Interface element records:
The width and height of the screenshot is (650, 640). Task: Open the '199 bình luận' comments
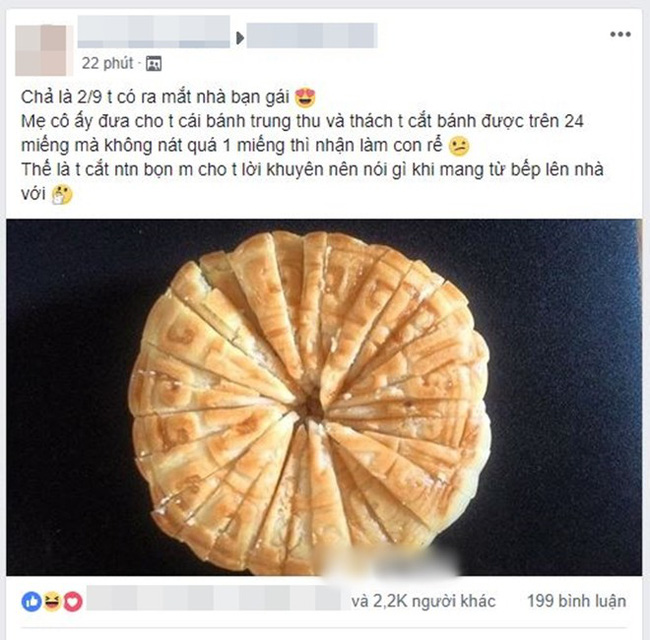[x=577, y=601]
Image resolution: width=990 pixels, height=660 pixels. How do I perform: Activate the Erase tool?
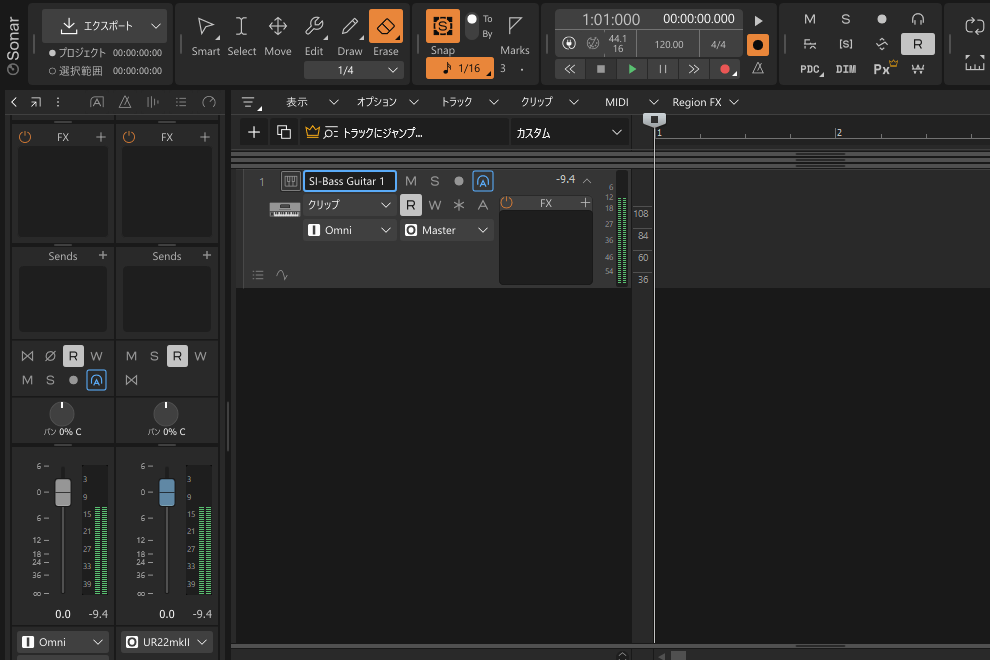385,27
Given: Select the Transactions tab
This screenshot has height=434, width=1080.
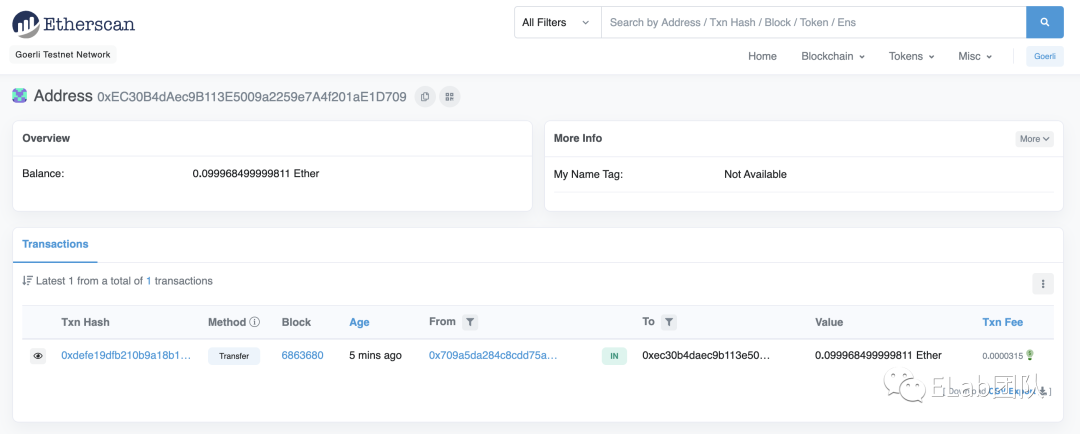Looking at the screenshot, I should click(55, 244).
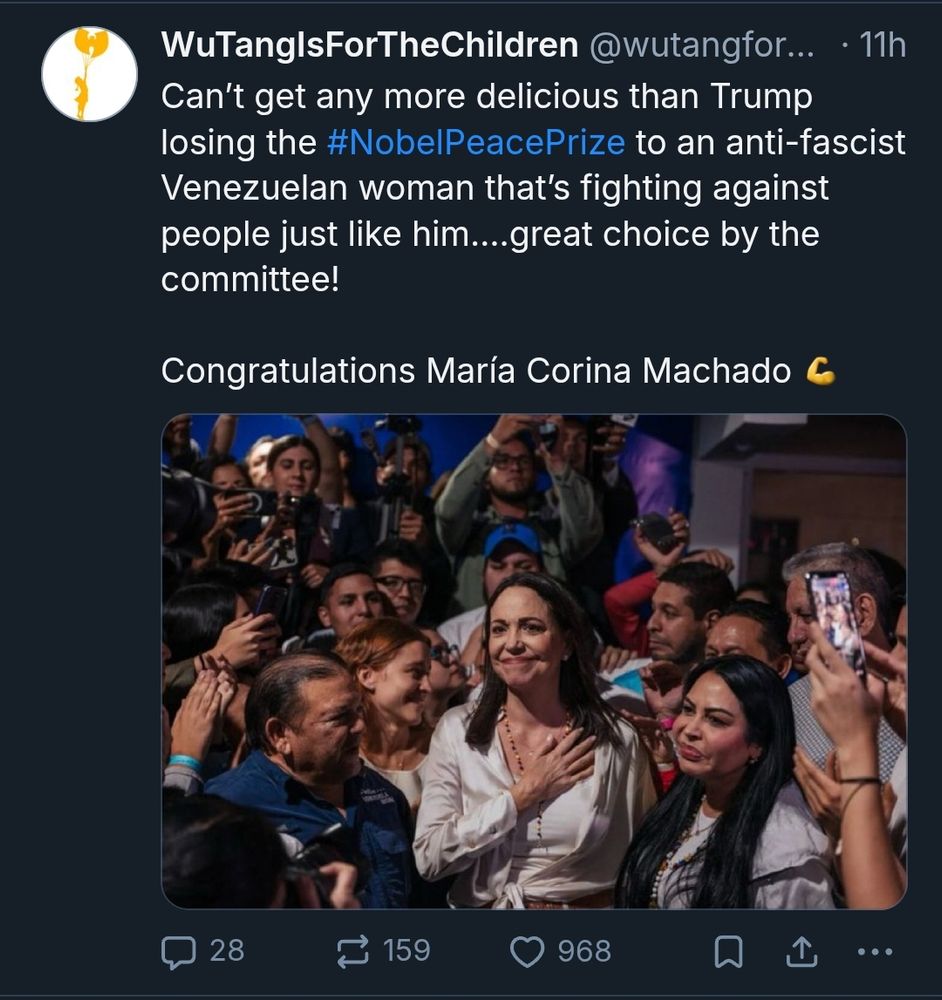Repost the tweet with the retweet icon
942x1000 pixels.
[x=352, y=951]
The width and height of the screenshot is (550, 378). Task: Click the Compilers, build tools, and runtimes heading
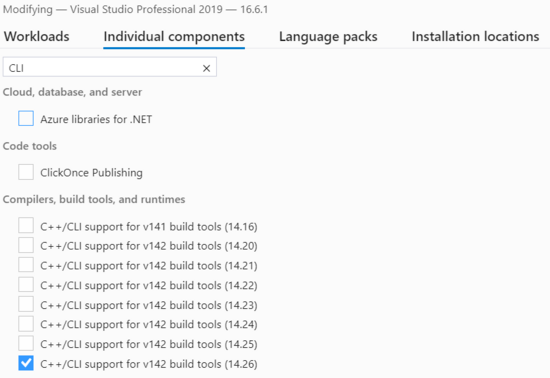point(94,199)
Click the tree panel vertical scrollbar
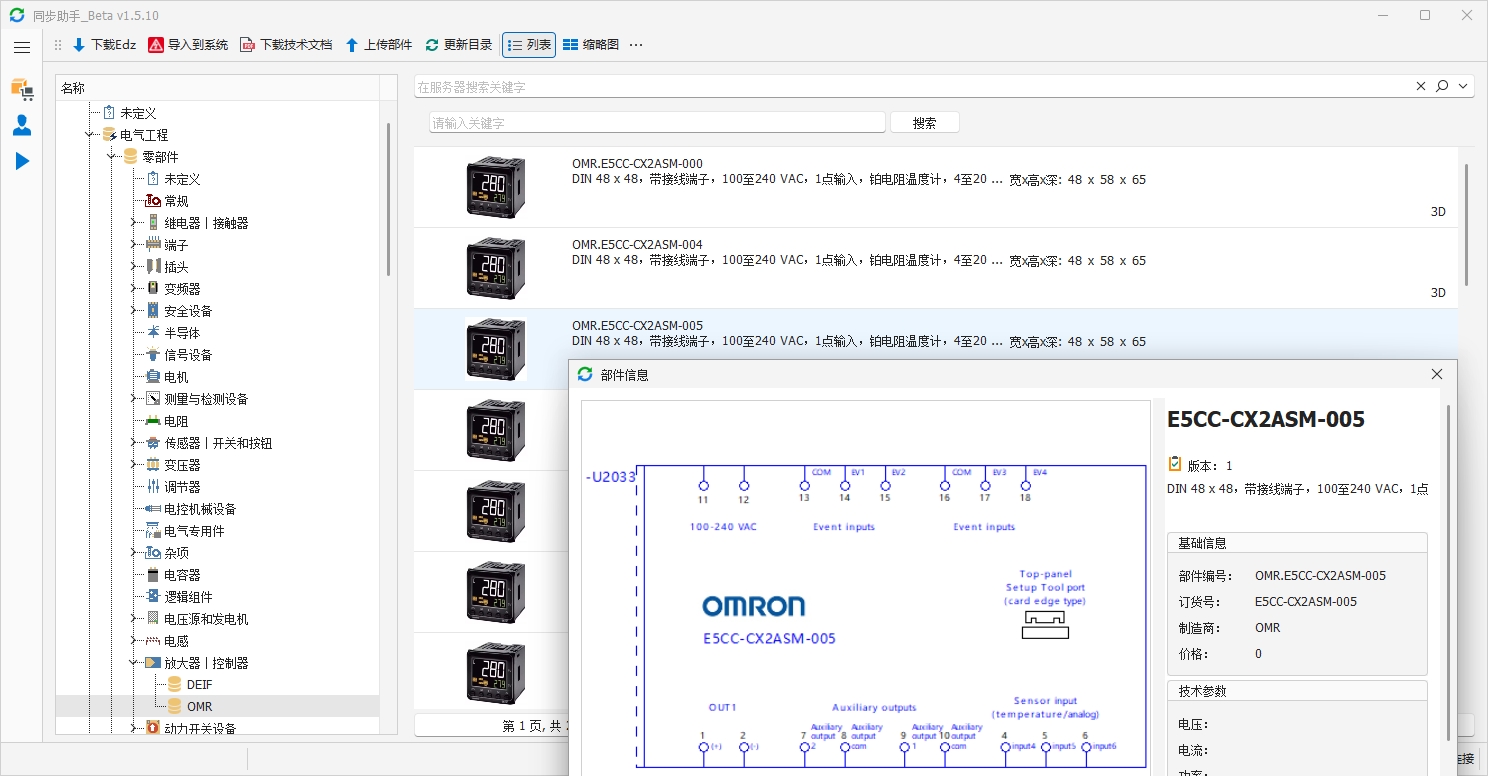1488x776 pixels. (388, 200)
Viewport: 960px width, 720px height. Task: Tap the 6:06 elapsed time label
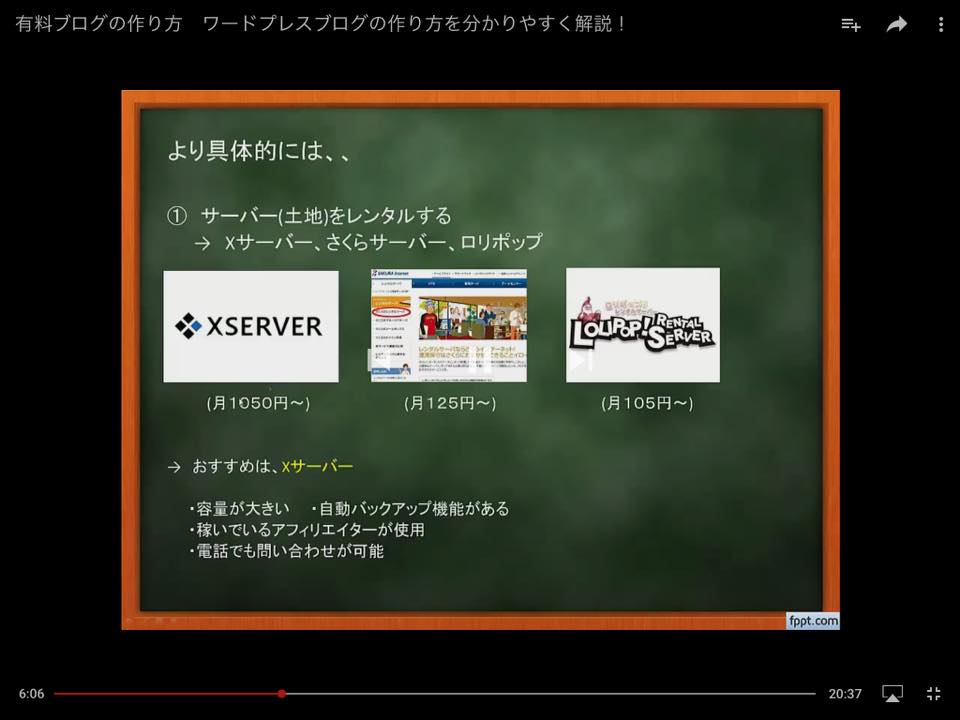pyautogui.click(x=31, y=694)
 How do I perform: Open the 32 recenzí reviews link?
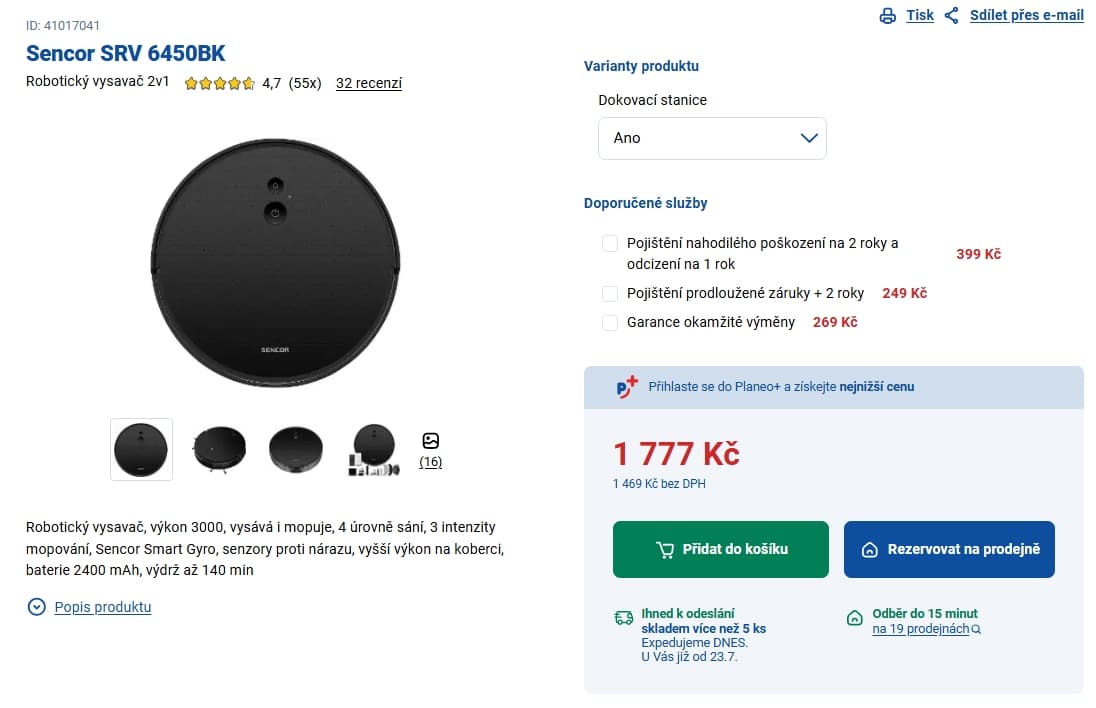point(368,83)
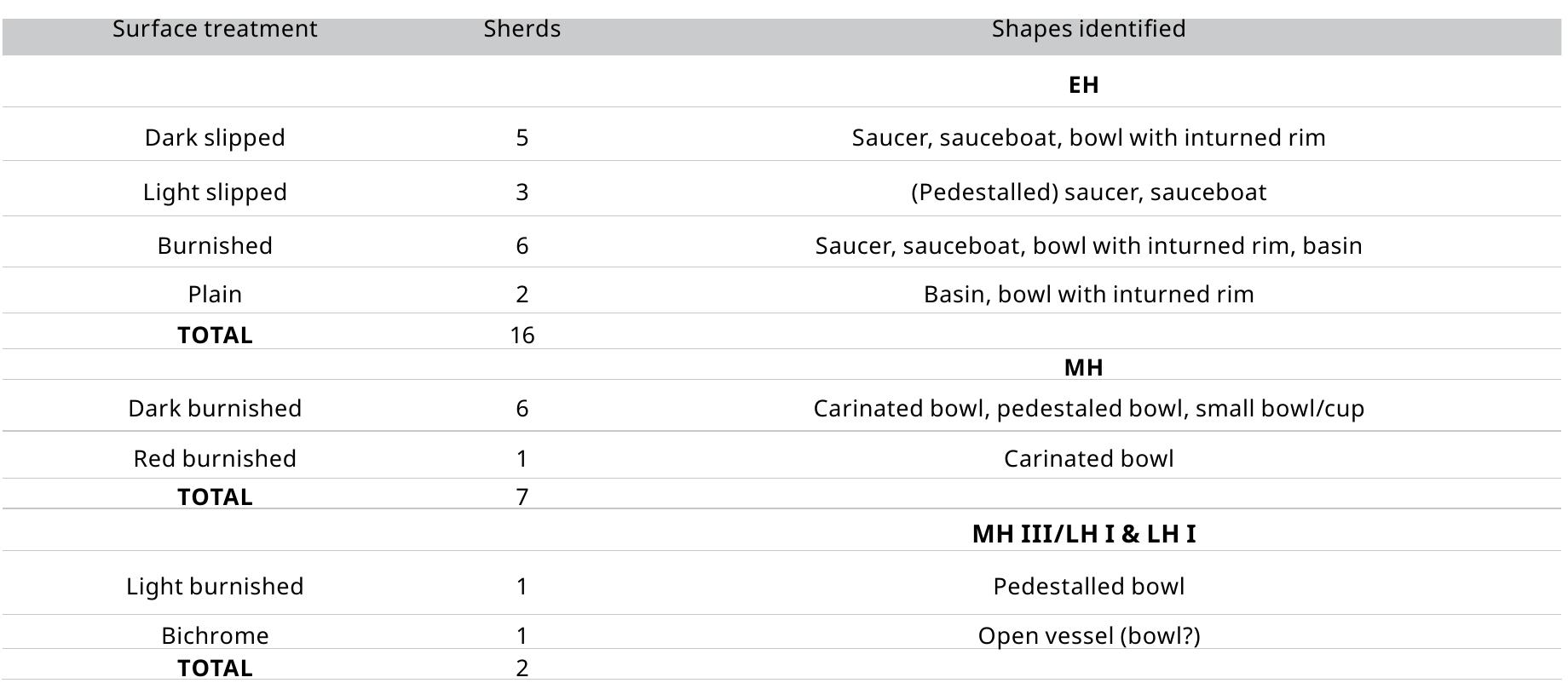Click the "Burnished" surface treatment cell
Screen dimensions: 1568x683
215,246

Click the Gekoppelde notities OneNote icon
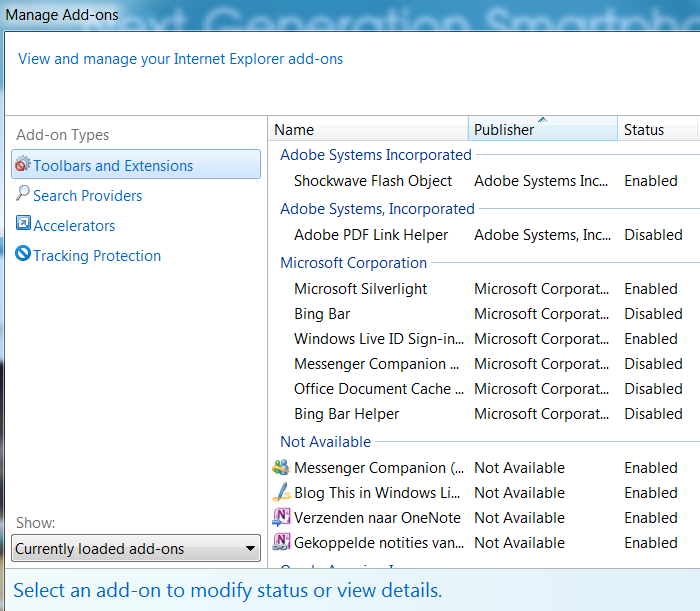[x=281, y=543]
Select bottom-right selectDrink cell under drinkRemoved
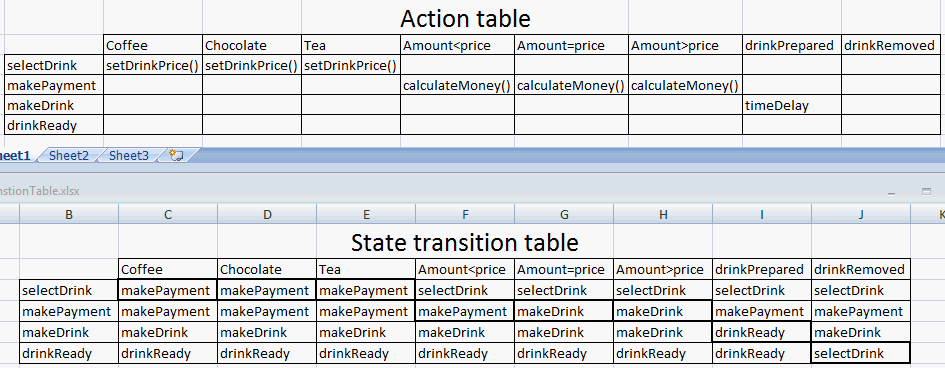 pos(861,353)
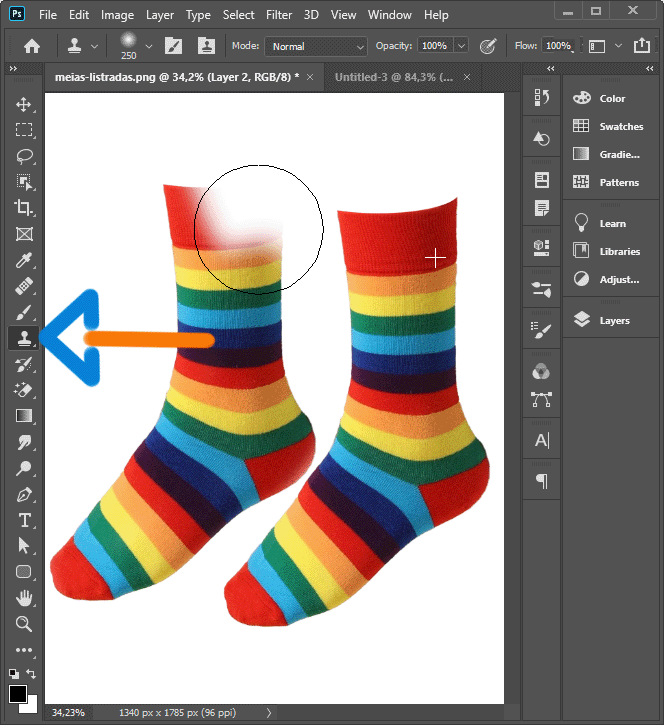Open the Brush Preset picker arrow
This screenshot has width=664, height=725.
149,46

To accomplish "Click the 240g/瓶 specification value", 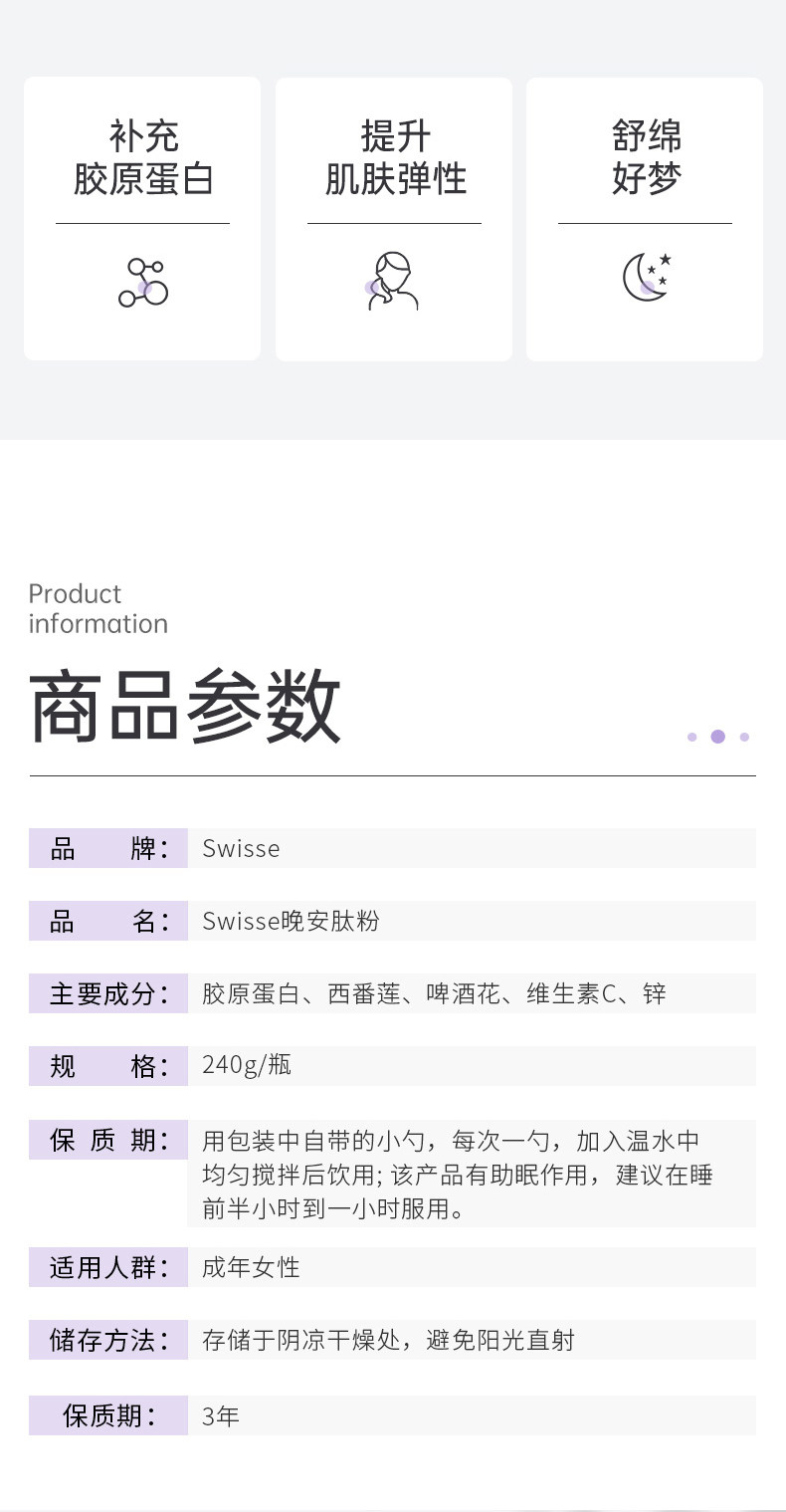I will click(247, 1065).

PROBLEM DESCRIPTION
Repeat, without any changes, the lines between the one containing "How do I perform: Open" and the one containing "[x=281, y=543]", inclusive. Omit the pictures from your answer.

RESPONSE BELOW
 How do I perform: Open the 32 recenzí reviews link?
point(368,83)
Click the "Burnished" surface treatment cell
Screen dimensions: 1568x683
215,246

Click the Gekoppelde notities OneNote icon
[x=281, y=543]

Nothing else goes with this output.